Take it to Hallmark [2].  I know it was filmed in Canada, but does it have to be so nice?

Some of the premonitions after the first one are just a mess.  When Cribbens sees Slater as an old man in his office, what is the point?  OK, he is still alive, that’s good.  He got older — welcome to the club.  Still has a nice head of hair — screw him.  He apparently didn’t lose an arm in the thresher — isn’t that a point in favor of him losing the farm?

Cribbens’ vision at the farmhouse is equally nonsensical.  If the bank were to foreclose on the farm, the house would not become run-down and abandoned; it would be torn down and paved over for the new highway. Or maybe a Cracker Barrel.

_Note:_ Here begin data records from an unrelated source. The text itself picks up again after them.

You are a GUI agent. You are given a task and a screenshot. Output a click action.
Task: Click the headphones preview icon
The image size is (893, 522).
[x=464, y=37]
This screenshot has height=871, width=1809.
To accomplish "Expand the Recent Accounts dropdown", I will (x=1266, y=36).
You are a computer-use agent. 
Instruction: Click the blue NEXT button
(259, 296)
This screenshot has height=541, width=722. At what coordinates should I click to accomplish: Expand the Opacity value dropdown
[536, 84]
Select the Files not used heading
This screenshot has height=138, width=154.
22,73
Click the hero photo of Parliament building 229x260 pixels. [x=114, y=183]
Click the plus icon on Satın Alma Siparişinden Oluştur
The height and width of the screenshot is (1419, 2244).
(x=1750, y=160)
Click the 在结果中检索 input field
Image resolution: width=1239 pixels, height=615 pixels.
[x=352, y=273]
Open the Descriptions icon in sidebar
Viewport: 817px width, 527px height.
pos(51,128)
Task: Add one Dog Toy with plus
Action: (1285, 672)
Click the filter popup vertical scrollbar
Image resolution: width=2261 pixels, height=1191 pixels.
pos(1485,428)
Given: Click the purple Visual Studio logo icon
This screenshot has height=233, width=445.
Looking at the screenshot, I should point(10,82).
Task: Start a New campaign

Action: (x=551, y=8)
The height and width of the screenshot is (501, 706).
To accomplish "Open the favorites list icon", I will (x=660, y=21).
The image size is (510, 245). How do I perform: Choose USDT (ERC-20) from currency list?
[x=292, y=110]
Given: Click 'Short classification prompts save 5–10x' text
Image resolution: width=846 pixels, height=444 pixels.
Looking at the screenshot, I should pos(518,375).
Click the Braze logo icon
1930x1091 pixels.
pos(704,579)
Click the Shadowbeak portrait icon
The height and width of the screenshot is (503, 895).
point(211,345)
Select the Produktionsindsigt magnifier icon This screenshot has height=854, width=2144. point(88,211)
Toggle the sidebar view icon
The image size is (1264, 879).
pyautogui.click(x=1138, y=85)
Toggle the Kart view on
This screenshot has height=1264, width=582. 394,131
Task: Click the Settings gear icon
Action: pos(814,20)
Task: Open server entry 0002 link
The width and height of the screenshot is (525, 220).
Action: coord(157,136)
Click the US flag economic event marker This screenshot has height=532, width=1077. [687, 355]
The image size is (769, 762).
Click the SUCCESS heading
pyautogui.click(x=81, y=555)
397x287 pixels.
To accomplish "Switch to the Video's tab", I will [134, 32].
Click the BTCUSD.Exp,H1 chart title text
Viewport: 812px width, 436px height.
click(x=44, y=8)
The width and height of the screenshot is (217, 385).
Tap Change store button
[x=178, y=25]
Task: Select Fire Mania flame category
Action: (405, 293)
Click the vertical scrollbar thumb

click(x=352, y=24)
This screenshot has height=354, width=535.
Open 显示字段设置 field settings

So, another simple yet promising high-concept is fumbled.

Other Stuff:

  • [1] OK, not really.  They are finally building one near me and my excitement at that news is a sad commentary on how my life is going.
  • [2] Hallmark replaces Lifetime as the sappy go-to channel.  I had actually typed Lifetime, but its website was plugging a movie called Deadly Matrimony.
  • Title Analysis:  Another mess.  Kudos for it being sight-related and having the word vision, but the 20/20 part is like one of those Tales From the Crypt titles with only half a pun.  Why 20/20?  The future in his visions is changeable, so they are not perfect (i.e 20/20).  Even the cinematography of the visions themselves is inconsistent, so that’s not perfect either.  The term 20/20 isn’t even relevant for reading glasses, so the whole thing makes no sense.

Twilight Zone – Acts of Terror (12/03/88)

“Well,” as the commenters say, “there’s nothing funny about this.”

Louise Simonson, after years of physical and psychological abuse by her husband, gets the ability to conjure attack dogs for protection.

That’s about it.  The episode really destroyed my desire to think any more about it, which, I guess, means it was effective.  The thought of the prison Louise was in and the excuses she made for her bruises continued long after the brief enjoyment of seeing her idiot husband gets his due (actually getting off way too easy).

Melanie Mayron and Kenneth Walsh were amazing in their roles.  If I have any criticism, it is that maybe it was a little too real for this often-silly edition of The Twilight Zone.